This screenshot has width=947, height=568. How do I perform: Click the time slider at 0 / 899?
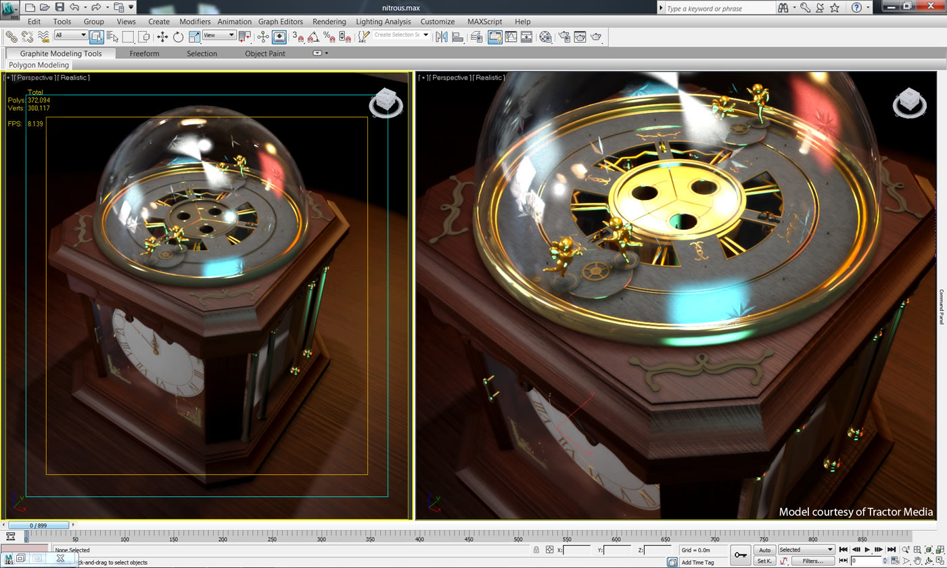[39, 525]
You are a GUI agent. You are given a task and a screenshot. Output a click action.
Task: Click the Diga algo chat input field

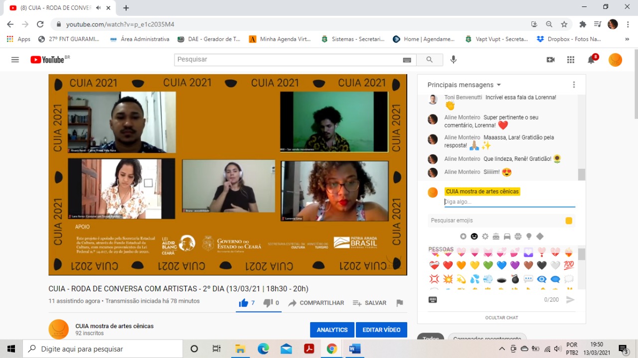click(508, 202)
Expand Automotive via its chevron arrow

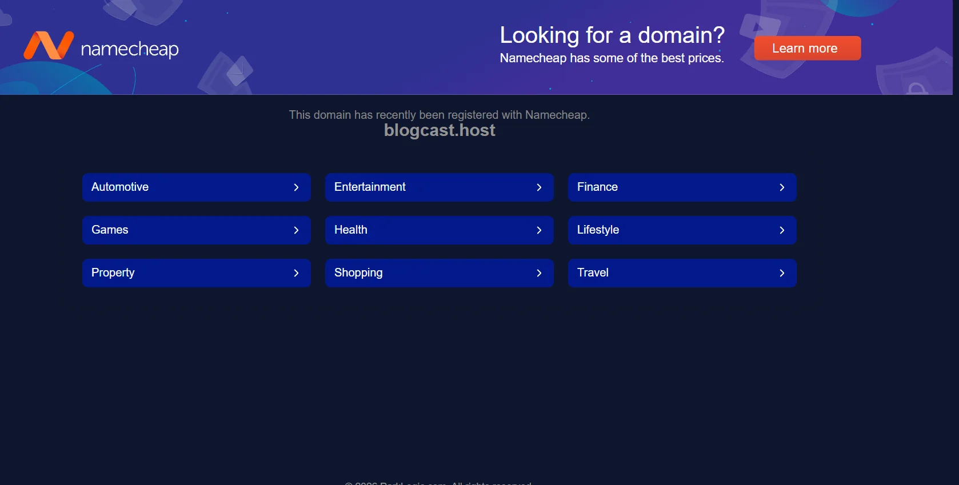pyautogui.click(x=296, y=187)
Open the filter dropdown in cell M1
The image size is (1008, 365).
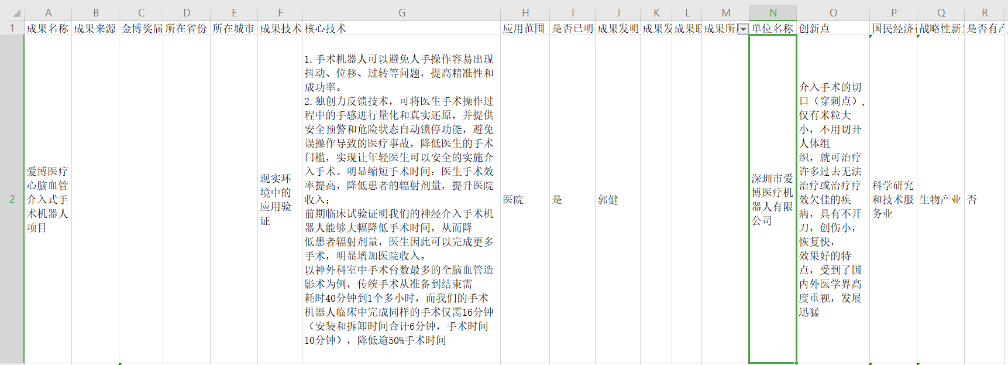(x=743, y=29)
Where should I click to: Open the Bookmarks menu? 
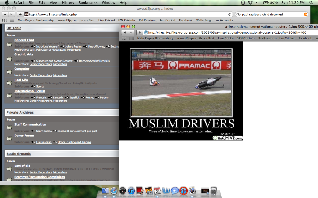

┄┄┄┄┄┄┄┄┄┄

(Exercise prompt)
Only the number is needed: please work out how many lines in the data contain the string "Open".

(Output below)
2